The confidence intervals for the slopes are in rows 5 through 8. The point estimates can be extracted from the lm object with the coef function where we see that the slopes occupy positions 5 through 8.

coef(mod3a)
    factor(week)1     factor(week)2     factor(week)3     factor(week)4
       11.405614          3.365321          5.034074         12.782828
factor(week)1:NAP factor(week)2:NAP factor(week)3:NAP factor(week)4:NAP
        -1.900156         -1.474577         -1.913598         -8.900178

I begin by collecting the information needed to create the error bar plot in a single data frame using the data.frame function. We are allowed to name the elements as we assemble them.
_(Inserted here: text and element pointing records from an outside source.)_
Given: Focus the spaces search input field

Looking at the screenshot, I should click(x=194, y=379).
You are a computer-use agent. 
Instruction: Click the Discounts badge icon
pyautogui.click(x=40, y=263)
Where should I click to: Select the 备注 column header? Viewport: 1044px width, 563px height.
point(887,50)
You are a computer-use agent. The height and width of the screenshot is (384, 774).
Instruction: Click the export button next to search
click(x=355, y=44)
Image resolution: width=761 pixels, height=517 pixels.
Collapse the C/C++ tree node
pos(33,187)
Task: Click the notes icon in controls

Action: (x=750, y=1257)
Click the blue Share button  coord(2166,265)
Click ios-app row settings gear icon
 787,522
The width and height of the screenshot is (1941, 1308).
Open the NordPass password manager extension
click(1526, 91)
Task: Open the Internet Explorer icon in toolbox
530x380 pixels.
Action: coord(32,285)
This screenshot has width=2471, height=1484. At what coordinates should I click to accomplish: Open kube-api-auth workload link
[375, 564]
#assemble slopes and their 95% confidence intervals in a data frame
slope.mat <- data.frame(est=coef(mod3a)[5:8], confint(mod3a)[5:8,])
slope.mat
                        est     X2.5..     X97.5..
factor(week)1:NAP -1.900156  -3.662941 -0.13737206
factor(week)2:NAP -1.474577  -2.903985 -0.04516933
factor(week)3:NAP -1.913598  -3.077255 -0.74994090
factor(week)4:NAP -8.900178 -11.829266 -5.97108970

I use the names function to rename columns 2 and 3 and I add a week identifier as an additional column.

#rename CI columns
names(slope.mat)[2:3] <- c('low95','up95')
#add a week variable
slope.mat$week <- 1:4
slope.mat
                        est      low95        up95 week
factor(week)1:NAP -1.900156  -3.662941 -0.13737206    1
factor(week)2:NAP -1.474577  -2.903985 -0.04516933    2
factor(week)3:NAP -1.913598  -3.077255 -0.74994090    3
factor(week)4:NAP -8.900178 -11.829266 -5.97108970    4

The general strategy with base graphics is to create a minimal plot using a higher-level graphics command, and then add to that plot using lower level graphics commands building up the graph incrementally with multiple function calls. I generally use the first higher-level graphics command to set up axis limits and labels but use lower-level graphics commands to plot the points. I want the error bars to be horizontal so I set up the formula using week as the y-variable and est as the x-variable.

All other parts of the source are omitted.